I can still feel the pain, years later.

Oh, that night was at my crashpad; thankfully no one else was in that night...

Your outflow valve's position may be linked to your squat switch if you are doing a cannonball run.

Nothing like the sound of 30 feet of intestine uncoiling into a straight pipe to make you want to dump the cabin.

C'mon people. Don't let this thread poop out!
 
if you are on an SFO overnite go down to castro and market in some tight jeans and cowboy boots. make googly eyes at any guy on the street and take him back to your room and let him take you up the a$$. this will open things up so everything will just slide out nice and easy in the morning!
 
if you are on an SFO overnite go down to castro and market in some tight jeans and cowboy boots. make googly eyes at any guy on the street and take him back to your room and let him take you up the a$$. this will open things up so everything will just slide out nice and easy in the morning!
Always good to have someone who has tried something report back. I will stay with jalapenos, coffee and cheap airport chinese food though.
PBR
P.S. YEAH 10 pages of pure Mesa core subject matter!
 
if you are on an SFO overnite go down to castro and market in some tight jeans and cowboy boots. make googly eyes at any guy on the street and take him back to your room and let him take you up the a$$. this will open things up so everything will just slide out nice and easy in the morning!

No thanks, I want my buh-hymen to stay intact!

:)
 
if you are on an SFO overnite go down to castro and market in some tight jeans and cowboy boots. make googly eyes at any guy on the street and take him back to your room and let him take you up the a$$. this will open things up so everything will just slide out nice and easy in the morning!

Way to test pilot that maneuver for us. We'll take your word for it. Glad everything went so smoothly. Thanks for taking one for the team!
 
Well,
I violated my own rule. I had a nasty breakfast burrito for starters(w/habenero), and made the mistake of having airport chinese for lunch. Chased all with a regular coke(free top offs). The rumble started as the last piece of The Generals chicken hit bottom. I quickly made my way to the "Family Bathroom" at DIA, barely made it through the door, peanutbutter pudding eruption, with habenero reheat on the tailfeathers. I think the mug took the brunt of the jetblast(minor etching on the porcelain). The seat deflected most back into the water(I think I even got some on the wall), but I received a healthy backsplash, on to the tater, which actually worked to cool the overheated tater.
Bottom line, the "family bathroom" was wrecked until the janitors could call the hazmat team in. Lesson relearned!
PBR
 
Well,
I violated my own rule. I had a nasty breakfast burrito for starters(w/habenero)

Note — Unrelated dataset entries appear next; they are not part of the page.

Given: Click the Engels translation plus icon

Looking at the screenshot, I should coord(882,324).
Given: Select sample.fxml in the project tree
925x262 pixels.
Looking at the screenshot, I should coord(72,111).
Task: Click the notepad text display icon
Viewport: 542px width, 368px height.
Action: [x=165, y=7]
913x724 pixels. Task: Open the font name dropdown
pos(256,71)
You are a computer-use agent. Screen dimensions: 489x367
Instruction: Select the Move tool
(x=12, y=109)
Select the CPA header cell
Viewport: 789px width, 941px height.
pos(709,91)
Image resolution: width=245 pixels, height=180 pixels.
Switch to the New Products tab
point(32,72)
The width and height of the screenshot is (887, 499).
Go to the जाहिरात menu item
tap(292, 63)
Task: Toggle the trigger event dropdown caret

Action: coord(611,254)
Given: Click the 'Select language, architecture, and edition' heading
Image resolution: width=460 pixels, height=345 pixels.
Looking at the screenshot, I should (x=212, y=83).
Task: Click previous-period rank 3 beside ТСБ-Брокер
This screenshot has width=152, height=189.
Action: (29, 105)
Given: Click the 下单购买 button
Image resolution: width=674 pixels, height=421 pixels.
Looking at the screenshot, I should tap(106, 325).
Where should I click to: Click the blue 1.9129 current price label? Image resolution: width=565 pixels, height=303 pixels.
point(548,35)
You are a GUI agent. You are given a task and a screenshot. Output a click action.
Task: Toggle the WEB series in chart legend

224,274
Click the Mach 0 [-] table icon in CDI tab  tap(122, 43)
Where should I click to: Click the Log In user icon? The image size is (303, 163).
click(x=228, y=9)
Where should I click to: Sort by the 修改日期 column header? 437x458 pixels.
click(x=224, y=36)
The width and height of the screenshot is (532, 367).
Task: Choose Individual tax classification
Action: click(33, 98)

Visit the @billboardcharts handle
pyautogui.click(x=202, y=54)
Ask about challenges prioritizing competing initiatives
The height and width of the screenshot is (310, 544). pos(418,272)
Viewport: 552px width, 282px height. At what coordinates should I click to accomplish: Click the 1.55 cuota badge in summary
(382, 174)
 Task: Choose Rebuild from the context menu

That's what I had for breakfast, too.


... two hours later, it sounded like somebody was dumping a gallon-size Ziploc bag of vegetable-beef soup into the toilet... :laugh:

:eek:
 
I haven't laughed this hard in weeks. So who's the ASA crew that was talking about fecal contamination on ops last week when the storms hit? Deets...
 
Well,
I violated my own rule. I had a nasty breakfast burrito for starters(w/habenero), and made the mistake of having airport chinese for lunch. Chased all with a regular coke(free top offs).

There ya go. Recipe for anal annihilation. Beans, nuclear peppers, and MSG, with bubbly carbonated pump primer. What did you expect? I'm tellin' ya.....Jell-o pudding pops for soothing yer can-annular. Bill Cosby even said so.
 
Too often passengers have this idea that pilots are god like beings with total control over the universe. No, it is not my fault a hurricane slammed into Florida. I do not control the budget for spare parts. My magical powers prevented me from picking up the tug with my mind before it hit the airplane and no I can't stay awake for 24 hours and not feel the effects of fatigue.

Why do we fight this problem? Because passengers never see the human side of pilots.

I say it's time to change that.

Every pilot has a responsibility to leave the cockpit in flight and with a newspaper under one arm, a cup of coffee in the other hold your head up and march with pride to the lav and poop in such a magnificent manner that the ladies are gagging and men are tearing up.

I can crap with the best of em and I'm proud of it.